→ Selected text:
______________________________

Yeah, I could chat a little bit about how Single Slide View had some really interesting challenges. Oh, I'd love that. Because this is something I don't think most people would assume. Yeah. How hard could it be? It's just And actually, you said earlier, right, that, oh, we knew this would be pretty simple. That's why we left it for later. Yeah, my simple, it's very relative. Yeah. But yeah, like single slide views in this really interesting spot where

like a collapsed state, like collapsing slides and expanding them. We don't want to save that to your file at all. We'd want to save stuff like the order of slides in the grid to the file, but we don't want to save stuff like, are these collapsed or not to the file? In order to render this carousel over here, we've got a bunch of state that lives inside of web.

and then a bunch of state that lives inside of the editor, inside of fullscreen. And we got to have a bunch of complicated code to sort of coalesce those in order to figure out what to render here. On top of that, there's a ton of crazy technical challenges to solve in terms of dragging slides around. and making sure that if I were to drag these three slides,

which right now they're their own row in the slide grid. If I want to drag this slide out and then move it into this row, We got to make sure, like, This row is still preserved up there. But if I were to drag this entire row and like make it sort of a child, we got to like delete that first row and then like combine this row together. So there's a lot of like really interesting algorithm stuff to like coalesce like sort of changes from the carousel.

inside of web, as well as other users dragging stuff around inside of full screen, maybe across multiple rows or something, and combine those two together in a way that feels safe for multiplayer. Yeah, yeah, yeah. This is a good thing to like, yeah. So this intersection of editing and multiplayer is a really interesting part of the Figma stack. Everything is multiplayer first.

For things to be local, you have to opt out of it being sent. But what's interesting about reordering stuff in single slide view... There's a bunch of operations that you can do that can move a lot of slides at once. but because we want it to be multiplayer friendly. There's a lot of work behind the scene, under the hood, that's happening to perform the minimum number of mutations possible. Because the more mutations that you do...

the less multiplayer-friendly something is, right? Yeah, the more likelihood is to load. Yeah, if you're picturing the slide grid, right? And if we move the bottom road to the top... In a naive way, when you do that mutation, you're changing every single slide's XY coordinate, right? Well, that's the most obvious thing to do, right? Yeah, and that's how slides worked for a while. But then...

How we ended up solving this is our ethos was to do the minimum number of mutations, right? Ideally, the number of mutations are the number of slides that you drag. And the way that we achieve this under the hood is actually using the auto layout nodes within Figma design. So what I mean by that is each row is in its own node. We call it the slide row node. And then each of those nodes is within a slide grid node. So each slide is now two levels deep.

______________________________

→ Data excerpt:
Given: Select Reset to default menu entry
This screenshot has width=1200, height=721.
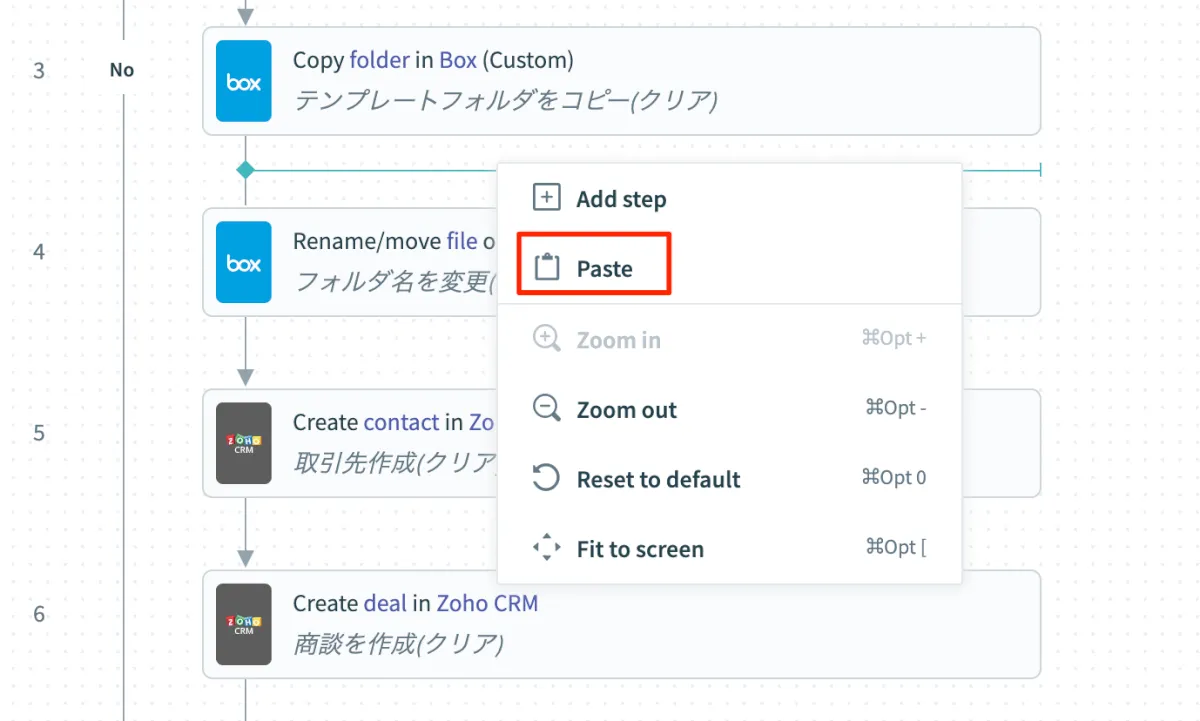Looking at the screenshot, I should point(658,479).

______________________________

→ Requirement A: Reproduce the part of the Single Slide View discussion starting with "and then a bunch" and going on through "from the carousel.".
→ Requirement B: In the Single Slide View discussion, what feature within Figma design is used under the hood to keep mutations to a minimum?

→ Task answer A:
and then a bunch of state that lives inside of the editor, inside of fullscreen. And we got to have a bunch of complicated code to sort of coalesce those in order to figure out what to render here. On top of that, there's a ton of crazy technical challenges to solve in terms of dragging slides around. and making sure that if I were to drag these three slides,

which right now they're their own row in the slide grid. If I want to drag this slide out and then move it into this row, We got to make sure, like, This row is still preserved up there. But if I were to drag this entire row and like make it sort of a child, we got to like delete that first row and then like combine this row together. So there's a lot of like really interesting algorithm stuff to like coalesce like sort of changes from the carousel.

→ Task answer B: Auto layout nodes.